Another objective of the study was to determine whether the decrease of n-6 PUFA status associated with the use of a high-EPA fish oil could be prevented with the use of a low-EPA modified fish oil. In a previous trial, preterm infants fed such a source of LC-PUFA until 2 mo postterm had no significant decrease in RBC phospholipid AA content compared with the unsupplemented formula group(9). However, a decrease in the AA content was suspected because of a lower ratio of RBC PE AA to RBC PE DHA in the supplemented formula fed group throughout the study. In contrast to this earlier study, the LC-PUFA supplementation in our study had a strong influence on the RBC phospholipid content of AA, which decreased significantly over time in the LC-PUFA enriched group.

The observed decrease in RBC phospholipid AA status might be related to the higher RBC phospholipid content of EPA and/or DHA, which, in turn, might interfere with incorporation of AA into RBC phospholipids(1).

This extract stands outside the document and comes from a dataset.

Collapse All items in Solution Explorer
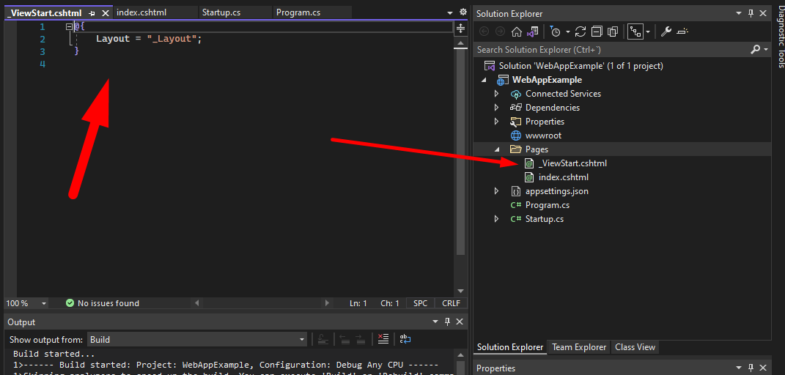 [x=597, y=31]
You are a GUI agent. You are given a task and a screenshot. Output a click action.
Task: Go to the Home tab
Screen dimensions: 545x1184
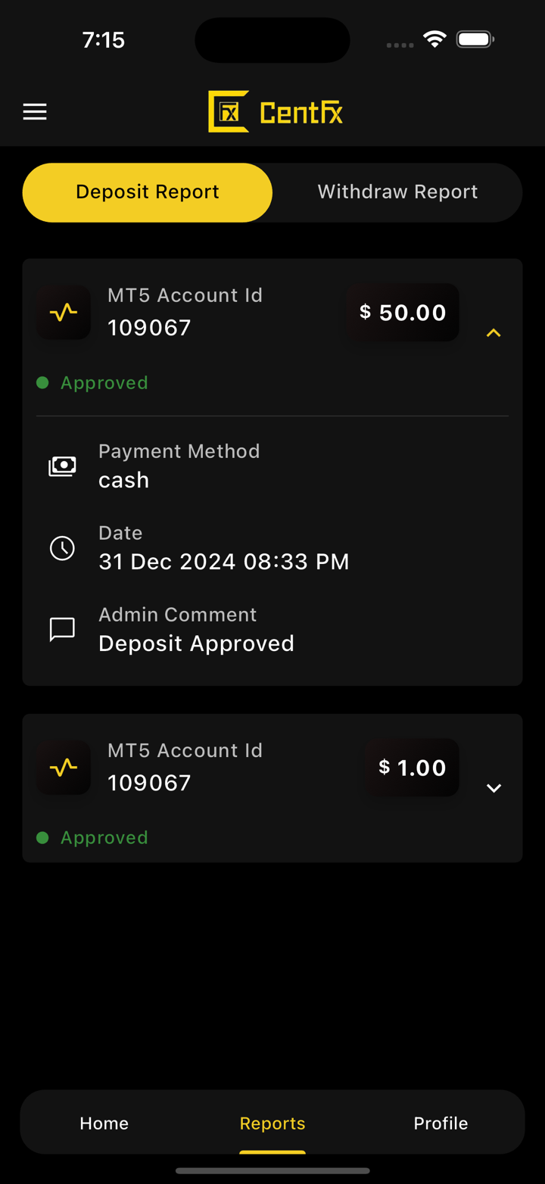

The overall effect of these variations resulted, however, in no significant differences in total LC-PUFA content. This observed decrease in RBC phospholipid AA content might also be related to an inhibitory effect of EPA on the desaturation of linoleic acid to AA(1). By using a low-EPA fish oil, the 79% increase in RBC phospholipid EPA content between enrollment and 3 mo postterm in the supplemented group was not expected, but most likely resulted from the small amount of EPA present in the LC-PUFA supplement. However, the strong positive correlation between RBC phospholipid DHA and RBC phospholipid EPA suggests that retroconversion of DHA to EPA might also have occurred(25).

The RBC phospholipid DHA content of the breast milk-fed group remained stable until the mothers started to lessen and finally stop breast-feeding their infants. At 3 mo postterm, the DHA content of RBC phospholipid was slightly higher in the breast milk-fed group than the nonsupplemented group. At the end of the study, however, there was no statistically significant difference between the breast milk-fed group and the standard formula-fed group. This suggests that breast-feeding preterm infants only during the hospital stay is not sufficient to maintain levels of DHA in RBC phospholipids during the first several months of life. This finding is particularly important in countries where the average duration of breast-feeding is only a few weeks.

We conclude from this study that supplementing formulas with a low-EPA fish oil for 4 mo postterm is an effective way to maintain a normal DHA status during the period of supplementation and for 2 mo afterward. However, this supplementation resulted in an increase in RBC phospholipid n-3 fatty acids at the expense of n-6 fatty acids. Further studies are needed to explore the possible clinical effects of subnormal AA status in preterm infants, but it seems likely that formula-fed preterm infants require a dietary supply of preformed AA as well as DHA if the biochemical status of breast-fed infants is to be achieved.